For children under 3 years old, it is s best to answer their questions simply in a language they understand. If children ask about people wearing masks or other face coverings, parents can explain that sometimes people wear masks when they are sick, and when they are all better, they stop wearing the mask.

For children over age 3, try focusing on germs. Parents can explain that germs are special to your own body and we need to make sure they stay within your body. The masks help keep your own germs to yourself. Some germs are good, some are bad – we can’t always tell which are good or bad, which is why you need to wear a mask.

One of the biggest challenges with having children wear masks relates to them “feeling different” or stereotyping them as being sick. If this becomes more of a norm, it will help children not to feel singled out or isolated, and they may feel strange not wearing something.
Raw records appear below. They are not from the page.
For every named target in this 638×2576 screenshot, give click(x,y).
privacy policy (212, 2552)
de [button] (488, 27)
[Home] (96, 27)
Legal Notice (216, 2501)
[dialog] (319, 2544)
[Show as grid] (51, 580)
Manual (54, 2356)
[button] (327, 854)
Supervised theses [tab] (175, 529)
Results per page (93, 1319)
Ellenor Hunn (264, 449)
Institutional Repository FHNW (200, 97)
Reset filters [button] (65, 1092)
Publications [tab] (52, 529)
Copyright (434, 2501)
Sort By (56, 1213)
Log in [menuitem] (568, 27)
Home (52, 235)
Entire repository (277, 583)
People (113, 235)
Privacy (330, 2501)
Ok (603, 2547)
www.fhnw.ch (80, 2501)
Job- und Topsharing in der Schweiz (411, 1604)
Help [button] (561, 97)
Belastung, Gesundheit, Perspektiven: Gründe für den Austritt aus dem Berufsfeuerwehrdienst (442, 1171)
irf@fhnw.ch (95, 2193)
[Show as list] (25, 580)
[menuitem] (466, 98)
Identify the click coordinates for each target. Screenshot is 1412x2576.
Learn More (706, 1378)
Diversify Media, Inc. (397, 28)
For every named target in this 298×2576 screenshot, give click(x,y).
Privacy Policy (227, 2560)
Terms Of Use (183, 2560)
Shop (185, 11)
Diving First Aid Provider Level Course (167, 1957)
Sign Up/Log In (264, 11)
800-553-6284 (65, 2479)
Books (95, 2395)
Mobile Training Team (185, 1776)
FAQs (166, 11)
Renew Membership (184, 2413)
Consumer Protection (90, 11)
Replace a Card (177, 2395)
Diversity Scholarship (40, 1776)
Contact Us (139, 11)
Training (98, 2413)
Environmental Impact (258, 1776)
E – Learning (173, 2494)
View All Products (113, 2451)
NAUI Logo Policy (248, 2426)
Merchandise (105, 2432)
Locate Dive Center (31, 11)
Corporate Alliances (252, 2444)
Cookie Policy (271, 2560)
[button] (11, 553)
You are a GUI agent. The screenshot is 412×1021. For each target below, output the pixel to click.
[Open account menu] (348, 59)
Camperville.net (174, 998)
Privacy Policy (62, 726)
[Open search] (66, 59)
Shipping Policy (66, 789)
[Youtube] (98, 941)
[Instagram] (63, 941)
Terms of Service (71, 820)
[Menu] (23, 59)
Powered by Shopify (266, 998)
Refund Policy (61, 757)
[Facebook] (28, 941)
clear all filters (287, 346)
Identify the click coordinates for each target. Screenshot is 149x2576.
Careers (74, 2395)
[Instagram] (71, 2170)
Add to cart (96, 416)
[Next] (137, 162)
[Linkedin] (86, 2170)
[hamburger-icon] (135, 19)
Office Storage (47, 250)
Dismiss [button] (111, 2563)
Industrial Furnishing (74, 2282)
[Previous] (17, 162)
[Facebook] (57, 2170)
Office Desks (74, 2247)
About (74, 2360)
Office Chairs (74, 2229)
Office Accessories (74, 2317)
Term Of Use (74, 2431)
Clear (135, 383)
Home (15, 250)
Homemade or purchased cloth masks are good for the average person to wear. Pleated masks with elastic are likely to work best for children. Adult masks are usually 6x12 inches even a child-sized 5x10 inch mask might be too large for young children. Parents should try to find the right size for their child’s face and be sure to adjust it for a secure fit.

Due to very limited supply now, professional-grade masks like N95 masks should be reserved for medical professionals on the front lines who have increased risk of exposure to coronavirus in close proximity.